[Records from a dataset]
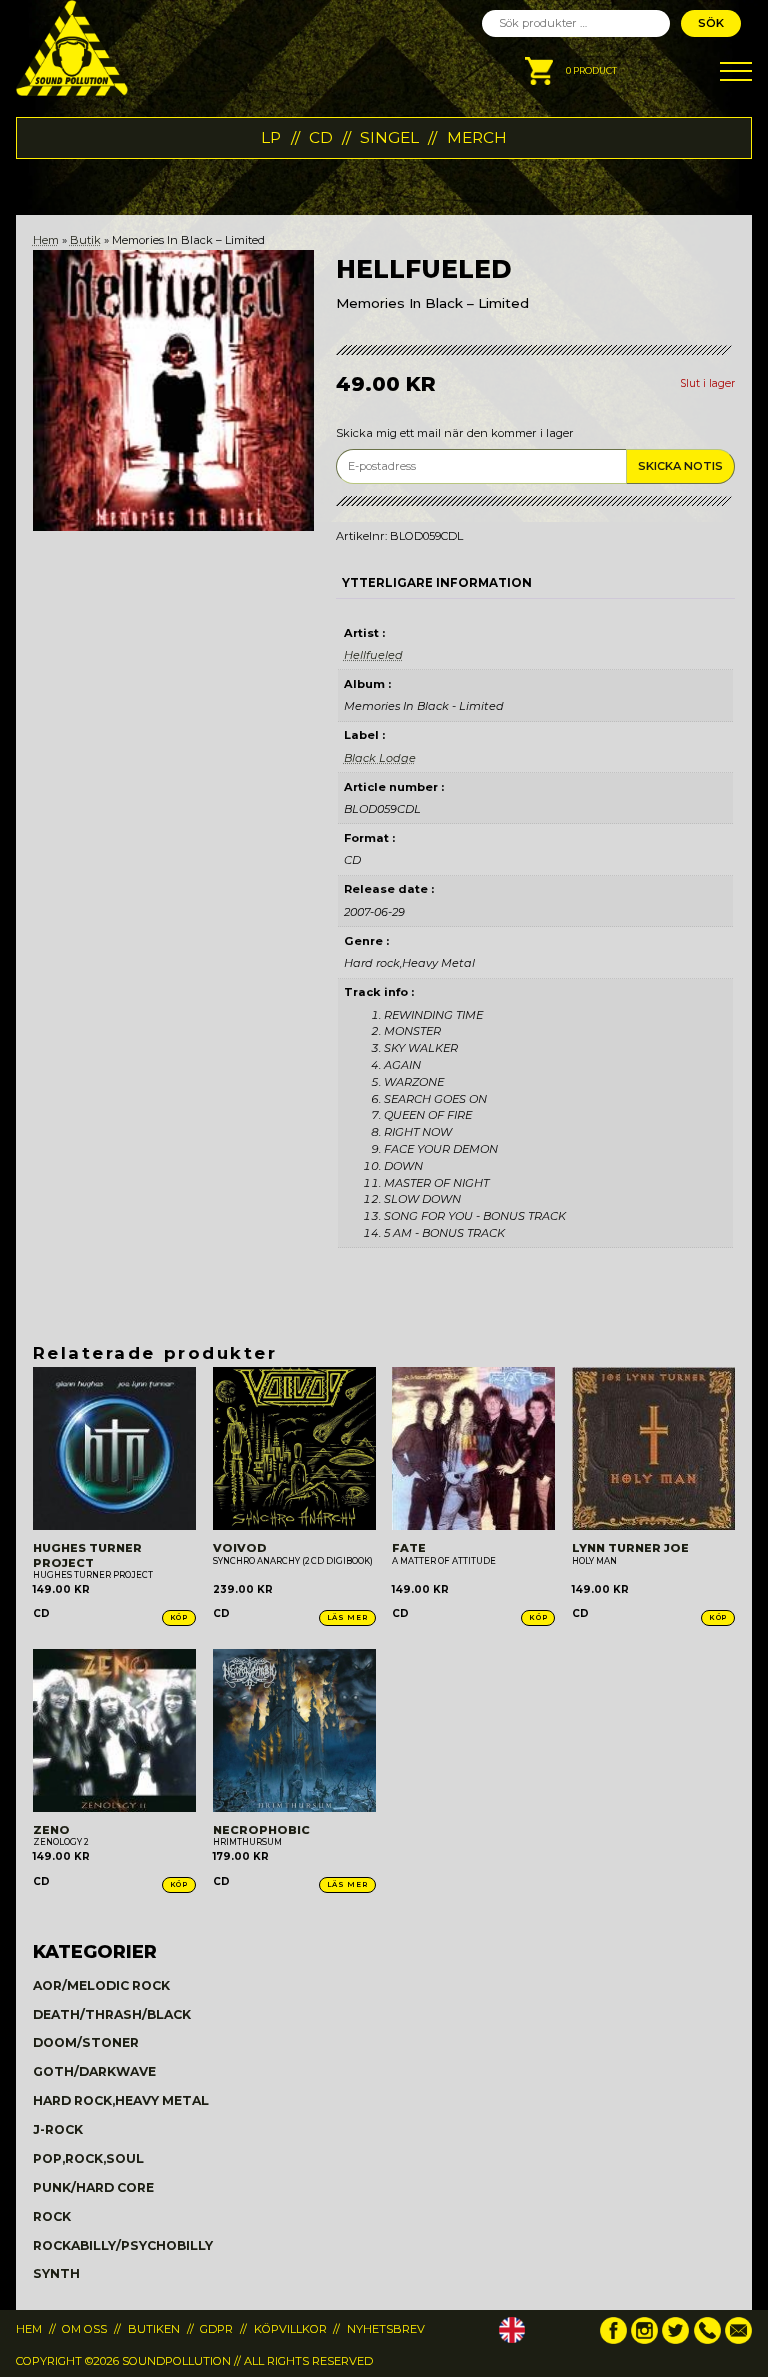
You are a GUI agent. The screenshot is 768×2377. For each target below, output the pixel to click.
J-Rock (58, 2129)
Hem (46, 240)
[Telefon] (707, 2340)
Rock (52, 2216)
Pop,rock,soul (88, 2158)
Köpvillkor (290, 2329)
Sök (711, 23)
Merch (477, 137)
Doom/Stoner (86, 2042)
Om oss (84, 2329)
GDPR (216, 2329)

- How to complete this task: Lines before the one containing "Rock (52, 2216)" are to be left out; that line and every line after it through the end of the data should be copied exactly.

- Response area:
Rock (52, 2216)
Pop,rock,soul (88, 2158)
Köpvillkor (290, 2329)
Sök (711, 23)
Merch (477, 137)
Doom/Stoner (86, 2042)
Om oss (84, 2329)
GDPR (216, 2329)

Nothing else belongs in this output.